Data Science Stream

Topic 7B: Big Data I (Clustering)


Example R code solutions for the Data Science Computer Lab 7, which uses penguin data from the palmerpenguins R package1 (Horst, Hill, and Gorman 2020), are presented below.

1 Cluster Analysis

Purpose

No answer required.

Clustering Techniques

No answer required.

2 Preparations

# Specify required packages
cluster_packages <- c("cluster", "factoextra", "ggfortify", "palmerpenguins")
# Install missing packages
install.packages(setdiff(cluster_packages, rownames(installed.packages())))
# Load all packages
lapply(cluster_packages, library, character.only = TRUE)

2.1 Penguin Data

No answer required.

2.2

plot(penguins)

2.3

For several of the continuous random variable scatter plots, there does appear to be visible clustering occurring - e.g. flipper_length_mm vs bill_depth_mm suggests that there are two distinct clusters.
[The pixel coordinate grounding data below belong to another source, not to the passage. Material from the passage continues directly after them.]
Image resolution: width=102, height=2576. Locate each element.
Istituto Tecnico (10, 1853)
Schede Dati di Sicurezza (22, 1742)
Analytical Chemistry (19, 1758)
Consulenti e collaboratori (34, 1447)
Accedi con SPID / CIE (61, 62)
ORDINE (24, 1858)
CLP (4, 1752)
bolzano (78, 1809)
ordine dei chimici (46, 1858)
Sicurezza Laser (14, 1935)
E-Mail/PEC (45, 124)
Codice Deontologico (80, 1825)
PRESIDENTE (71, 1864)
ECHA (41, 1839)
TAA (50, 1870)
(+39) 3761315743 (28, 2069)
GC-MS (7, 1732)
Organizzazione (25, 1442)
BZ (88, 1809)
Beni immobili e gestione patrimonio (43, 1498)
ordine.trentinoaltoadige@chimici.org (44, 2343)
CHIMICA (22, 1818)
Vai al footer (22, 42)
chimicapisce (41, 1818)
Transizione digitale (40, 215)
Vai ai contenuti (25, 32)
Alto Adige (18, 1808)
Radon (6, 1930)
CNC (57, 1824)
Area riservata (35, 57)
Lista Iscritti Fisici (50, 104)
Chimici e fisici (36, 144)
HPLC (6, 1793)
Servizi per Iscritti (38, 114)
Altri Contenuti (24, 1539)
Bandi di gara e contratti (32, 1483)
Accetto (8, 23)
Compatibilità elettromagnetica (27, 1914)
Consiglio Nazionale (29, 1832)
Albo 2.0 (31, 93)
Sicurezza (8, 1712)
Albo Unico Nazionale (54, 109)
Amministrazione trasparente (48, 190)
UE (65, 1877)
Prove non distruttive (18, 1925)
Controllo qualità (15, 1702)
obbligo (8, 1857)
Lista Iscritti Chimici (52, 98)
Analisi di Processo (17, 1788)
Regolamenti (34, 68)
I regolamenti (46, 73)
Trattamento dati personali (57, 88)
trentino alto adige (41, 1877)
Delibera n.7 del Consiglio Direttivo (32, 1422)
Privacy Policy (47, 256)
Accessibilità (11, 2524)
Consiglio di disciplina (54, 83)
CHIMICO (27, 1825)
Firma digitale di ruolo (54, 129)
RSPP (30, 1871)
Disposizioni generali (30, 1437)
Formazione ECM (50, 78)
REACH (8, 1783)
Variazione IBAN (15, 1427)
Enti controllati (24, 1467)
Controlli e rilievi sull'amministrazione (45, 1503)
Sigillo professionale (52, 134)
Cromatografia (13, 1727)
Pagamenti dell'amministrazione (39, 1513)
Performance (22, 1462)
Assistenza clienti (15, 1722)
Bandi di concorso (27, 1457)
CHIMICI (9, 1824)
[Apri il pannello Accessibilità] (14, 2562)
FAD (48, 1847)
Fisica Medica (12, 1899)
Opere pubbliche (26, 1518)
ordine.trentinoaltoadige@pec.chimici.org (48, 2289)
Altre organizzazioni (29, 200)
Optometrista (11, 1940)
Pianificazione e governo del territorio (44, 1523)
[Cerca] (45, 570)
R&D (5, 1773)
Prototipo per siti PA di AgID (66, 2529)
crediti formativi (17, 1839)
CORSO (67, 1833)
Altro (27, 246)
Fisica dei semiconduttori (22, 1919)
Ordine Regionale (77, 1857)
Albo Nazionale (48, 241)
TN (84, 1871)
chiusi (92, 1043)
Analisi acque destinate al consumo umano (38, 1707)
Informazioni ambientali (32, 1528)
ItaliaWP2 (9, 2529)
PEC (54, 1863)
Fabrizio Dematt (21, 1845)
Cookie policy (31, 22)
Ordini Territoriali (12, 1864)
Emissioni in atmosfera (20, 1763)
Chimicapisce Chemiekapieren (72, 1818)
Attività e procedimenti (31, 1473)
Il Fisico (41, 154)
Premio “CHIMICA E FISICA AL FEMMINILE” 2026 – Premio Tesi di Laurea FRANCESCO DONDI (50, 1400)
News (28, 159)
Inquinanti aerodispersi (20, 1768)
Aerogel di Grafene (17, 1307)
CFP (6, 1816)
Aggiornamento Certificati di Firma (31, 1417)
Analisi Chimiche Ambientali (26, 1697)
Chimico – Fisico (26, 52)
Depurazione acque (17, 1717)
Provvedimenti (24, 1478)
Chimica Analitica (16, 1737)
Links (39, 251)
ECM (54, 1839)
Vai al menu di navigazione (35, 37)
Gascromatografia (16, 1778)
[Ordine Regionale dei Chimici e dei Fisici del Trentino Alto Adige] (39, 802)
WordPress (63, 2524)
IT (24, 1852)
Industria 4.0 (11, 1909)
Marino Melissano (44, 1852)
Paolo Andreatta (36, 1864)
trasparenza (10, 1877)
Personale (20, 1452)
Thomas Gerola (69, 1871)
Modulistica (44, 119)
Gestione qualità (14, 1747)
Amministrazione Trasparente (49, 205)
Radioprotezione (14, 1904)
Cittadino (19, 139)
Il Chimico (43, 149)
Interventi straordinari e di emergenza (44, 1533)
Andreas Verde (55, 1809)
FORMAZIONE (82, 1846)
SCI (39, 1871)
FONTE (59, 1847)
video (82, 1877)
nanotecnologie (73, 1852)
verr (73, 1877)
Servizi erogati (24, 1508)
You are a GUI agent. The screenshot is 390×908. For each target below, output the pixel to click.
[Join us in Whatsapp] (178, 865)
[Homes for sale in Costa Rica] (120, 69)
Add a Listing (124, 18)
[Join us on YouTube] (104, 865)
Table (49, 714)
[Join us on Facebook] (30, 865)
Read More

Therefore applying a clustering technique does seem to be warranted.

2.4 Preparing data for Cluster Analysis

No answer required.

2.4.1

penguins <- na.omit(penguins)
penguins_subset <- penguins[, 3:6]

2.4.2

No answer required.

2.4.3

penguins_scaled <- scale(penguins_subset)
head(penguins_scaled)
##      bill_length_mm bill_depth_mm flipper_length_mm body_mass_g
## [1,]     -0.8946955     0.7795590        -1.4246077  -0.5676206
## [2,]     -0.8215515     0.1194043        -1.0678666  -0.5055254
## [3,]     -0.6752636     0.4240910        -0.4257325  -1.1885721
## [4,]     -1.3335592     1.0842457        -0.5684290  -0.9401915
## [5,]     -0.8581235     1.7444004        -0.7824736  -0.6918109
## [6,]     -0.9312674     0.3225288        -1.4246077  -0.7228585

3 \(k\)-means Clustering

3.1

set.seed(1) # included for reproducibility purposes
kmeans_fit3 <- kmeans(penguins_scaled, 3)

3.2

We can check the cluster membership as follows:

kmeans_fit3$cluster
##   [1] 1 1 1 1 1 1 1 1 1 1 1 1 2 1 2 1 1 1 1 1 1 1 1 1 1 1 1 1 1 1 1 1 1 1 1 1 1
##  [38] 1 2 1 1 1 1 1 1 1 1 1 1 1 1 1 1 1 1 1 1 1 1 1 1 1 1 1 1 1 1 2 1 1 1 1 1 1
##  [75] 1 1 1 1 1 1 1 1 1 1 1 1 1 1 1 1 1 1 1 1 1 1 1 1 1 1 1 1 1 2 1 2 1 1 1 1 1
## [112] 1 1 1 1 1 1 1 1 1 1 1 1 2 1 1 1 1 1 1 1 1 1 1 1 1 1 1 1 1 1 1 1 1 1 1 3 3
## [149] 3 3 3 3 3 3 3 3 3 3 3 3 3 3 3 3 3 3 3 3 3 3 3 3 3 3 3 3 3 3 3 3 3 3 3 3 3
## [186] 3 3 3 3 3 3 3 3 3 3 3 3 3 3 3 3 3 3 3 3 3 3 3 3 3 3 3 3 3 3 3 3 3 3 3 3 3
## [223] 3 3 3 3 3 3 3 3 3 3 3 3 3 3 3 3 3 3 3 3 3 3 3 3 3 3 3 3 3 3 3 3 3 3 3 3 3
## [260] 3 3 3 3 3 3 2 2 2 2 2 2 2 2 2 2 2 2 2 2 2 2 2 2 2 2 1 2 1 2 2 2 2 2 2 2 1
## [297] 2 1 2 2 2 2 2 2 2 2 2 2 2 2 2 2 2 2 2 2 2 2 2 1 2 2 2 2 2 2 2 2 2 2 2 2 2

The between_ss /total_ss value is 72.1%.

3.3 Visualising our results

plot(penguins[, c(1,3:6)], col = kmeans_fit3$cluster)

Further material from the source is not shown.